Re: The Physics Behind 'Contractions'.

On Sun, 04 Jan 2009 20:41:33 +0100, "Paul B. Andersen"
<paul.b.andersen@xxxxxxxxxxxxxxx> wrote:

Dr. Henri Wilson wrote:
On Sat, 03 Jan 2009 21:11:55 +0100, "Paul B. Andersen"
<paul.b.andersen@xxxxxxxxxxxxxxx> wrote:

Not so. At 10 LYs the angle is about 0.3"
And at 100 LYs the angle is about 0.03".
Try to measure the offset of a circle with radius several
minutes of arc, where the offset is in the same order or less
than the resolution of the telescope!

The problem is the same no matter how parallax is measured.

And what's more, your method 'works' (not really) only for
stars close to the ecliptic pole, and you would use a year
to measure those few stars with a precision much less than
what could be done with the traditional method.

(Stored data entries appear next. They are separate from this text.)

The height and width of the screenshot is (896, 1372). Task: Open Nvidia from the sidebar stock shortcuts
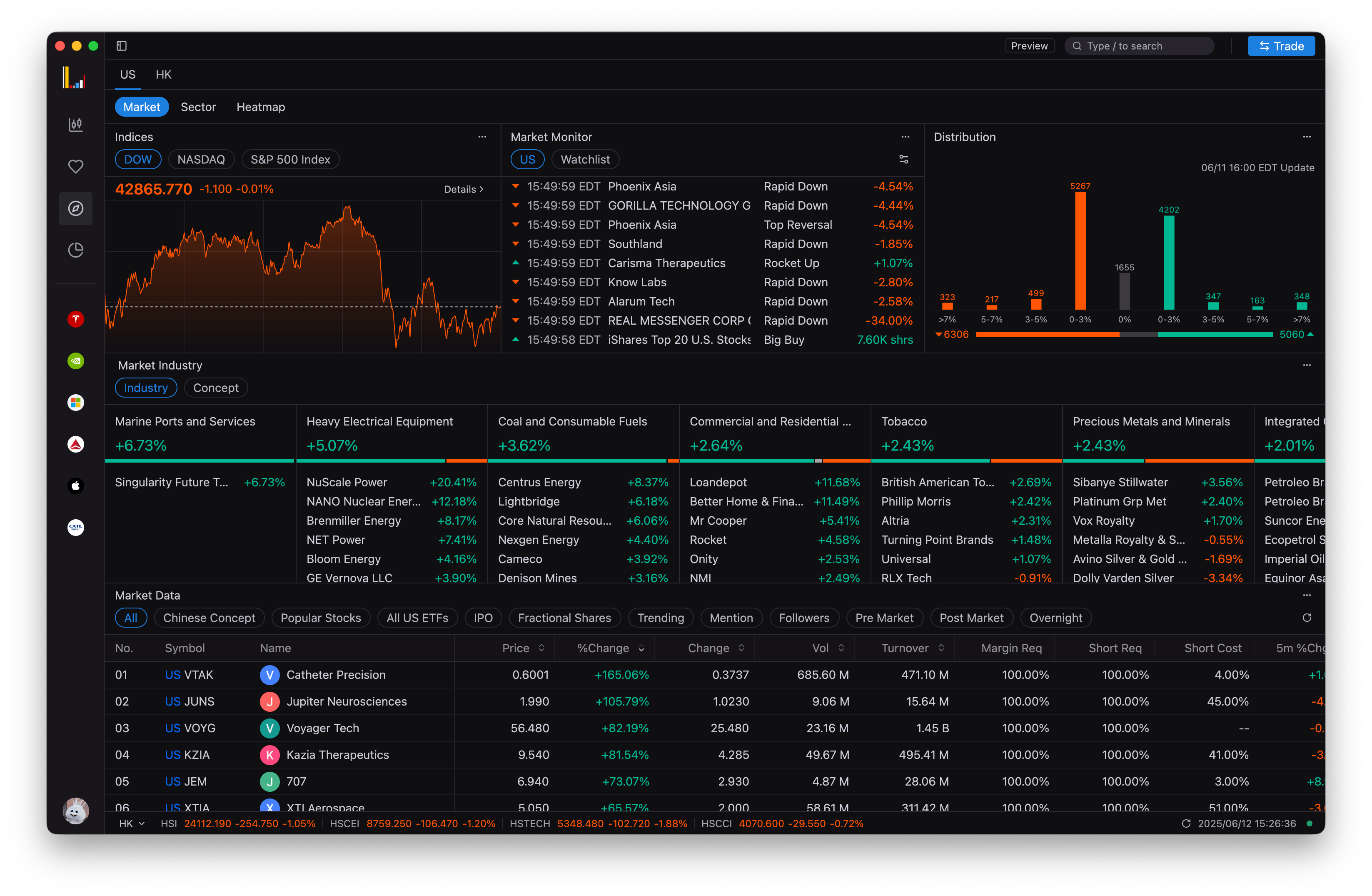pos(75,360)
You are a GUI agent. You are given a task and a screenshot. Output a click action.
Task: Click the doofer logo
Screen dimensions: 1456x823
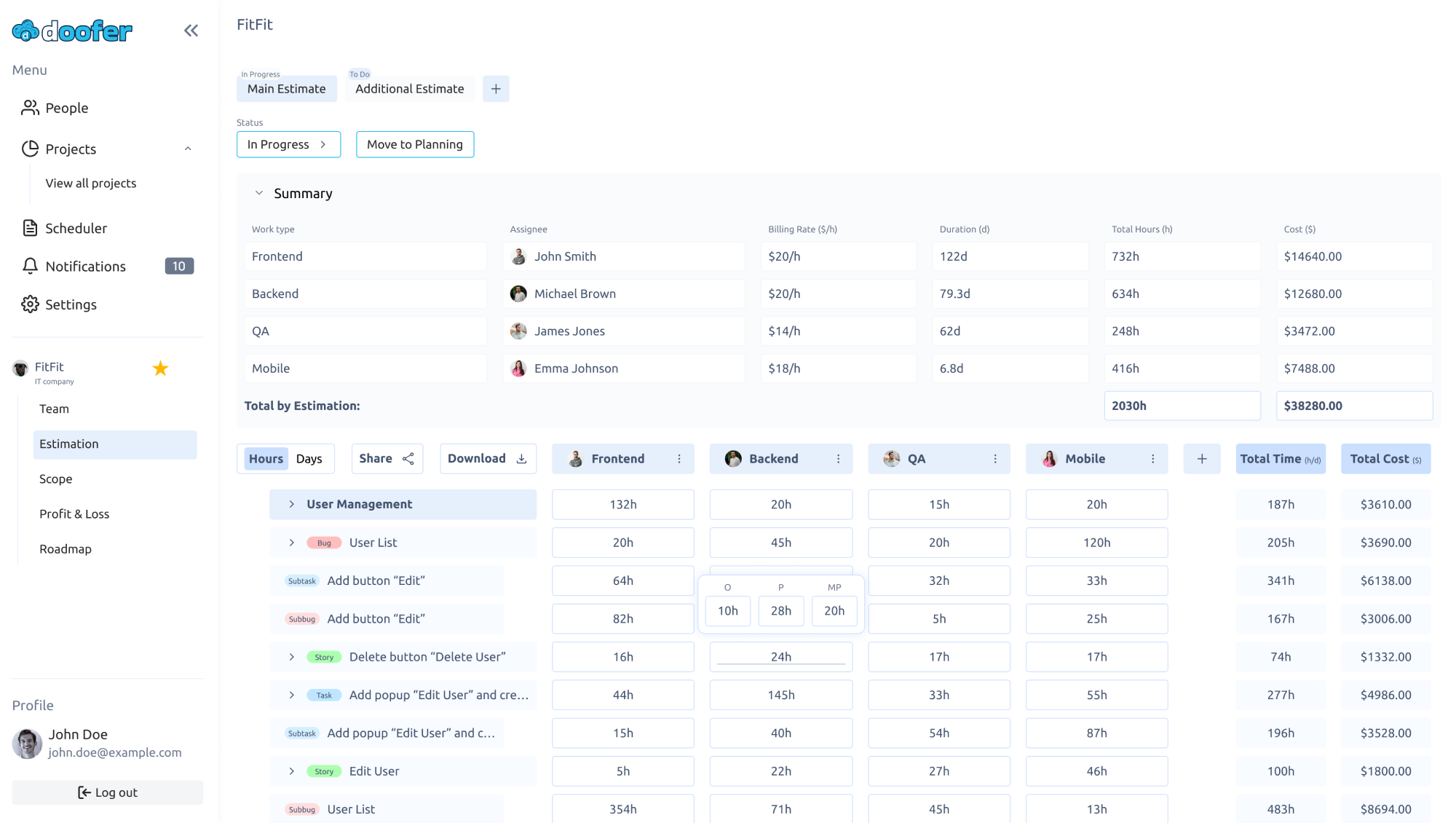[71, 30]
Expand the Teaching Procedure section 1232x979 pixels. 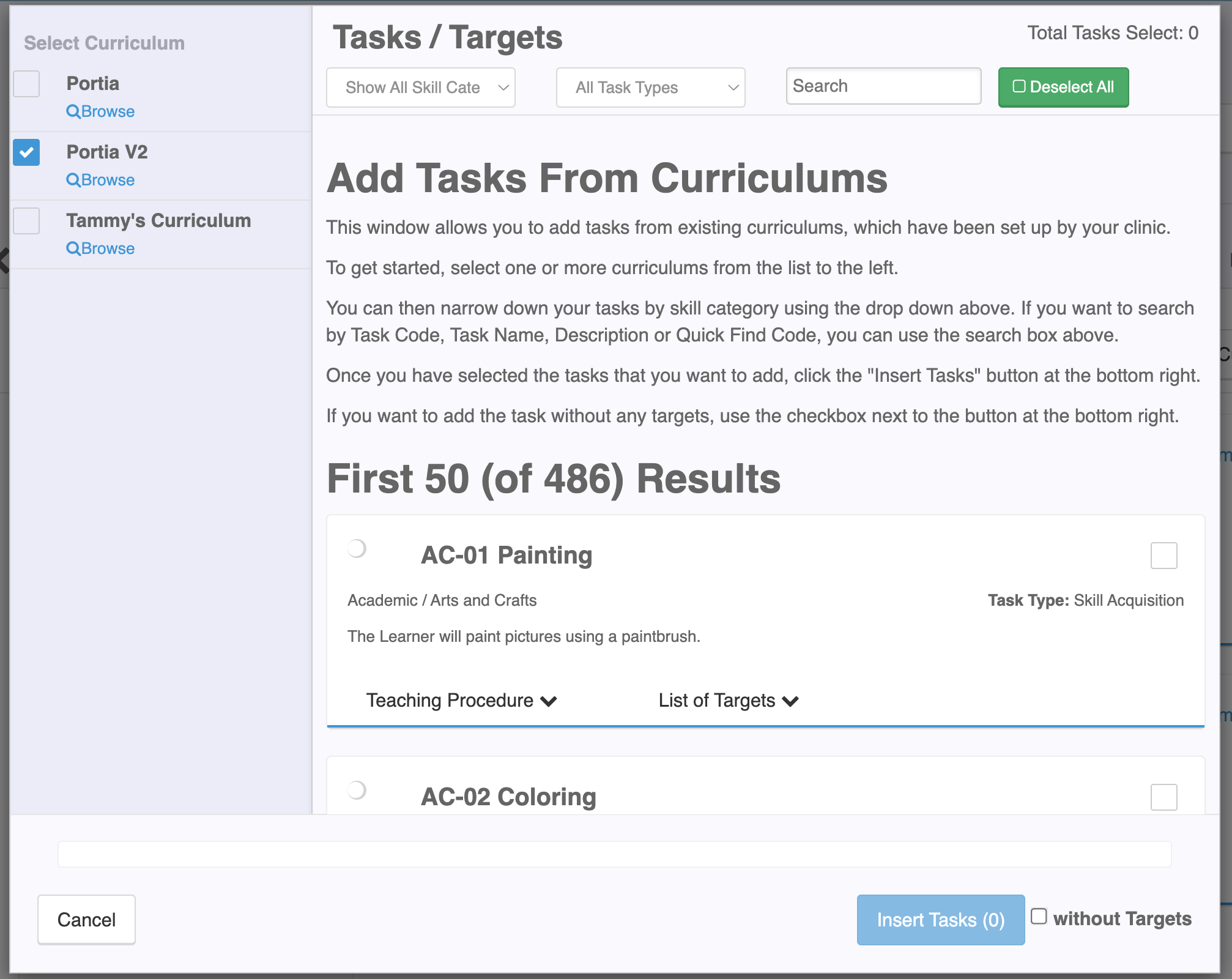point(450,701)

Well, six months should be enough.

For stars away from the ecliptic pole point the telescope at one that is very
distant and rotate the telescope around ONLY its barrel axis. In other words
the telescope remains orientated absolutely the same throughout the year but
the observer is upside down after six months. Aberration is then always in the
same direction for all the stars in the viewing area. The whole field also
remains the same except for individual parallax ellipses.

s
\ \
\ \
\ \
\ \
\ \
\ \
\ \
\ \
___.___orbit plane

Sorry, but the idea is ridiculous. :-)

You persistently say my ideas are ridiculous only to be proven wrong
eventually.

This is basically how parallax is measured.
Not at all. The traditional way to measure aberration is to
take pictures of an area of the sky at different times of
the year, and compare the relative distances between the stars.

That's exacty what I have proposed....but using an orbit in the ecliptic plane.
If the telescope also orbits the Earth a small diurnal aberration will be
observed. As I stated before, even this can be made to disappear if the
telescope is rotated 1+1/365.25 times per its Earth orbit

The limitation of this method is of course the resolution
of the telescope, and this problem is what must be addressed
if you are trying to find a better way to do it.

My way differs from the conventional way principally in that it gets rid of the
earth's axis tilt. Resolution problems are identical.

And since the tilt of the Earth axis is no problem, any of
the big telescopes can measure the parallaxes equally well.
But since the parallaxes are measured with much better precision
by the Hipparcos, what is you point?

The original point was to show why aberration did not refute BaTh. The later
point was to find an easy way to eliminate abberation....which I have done.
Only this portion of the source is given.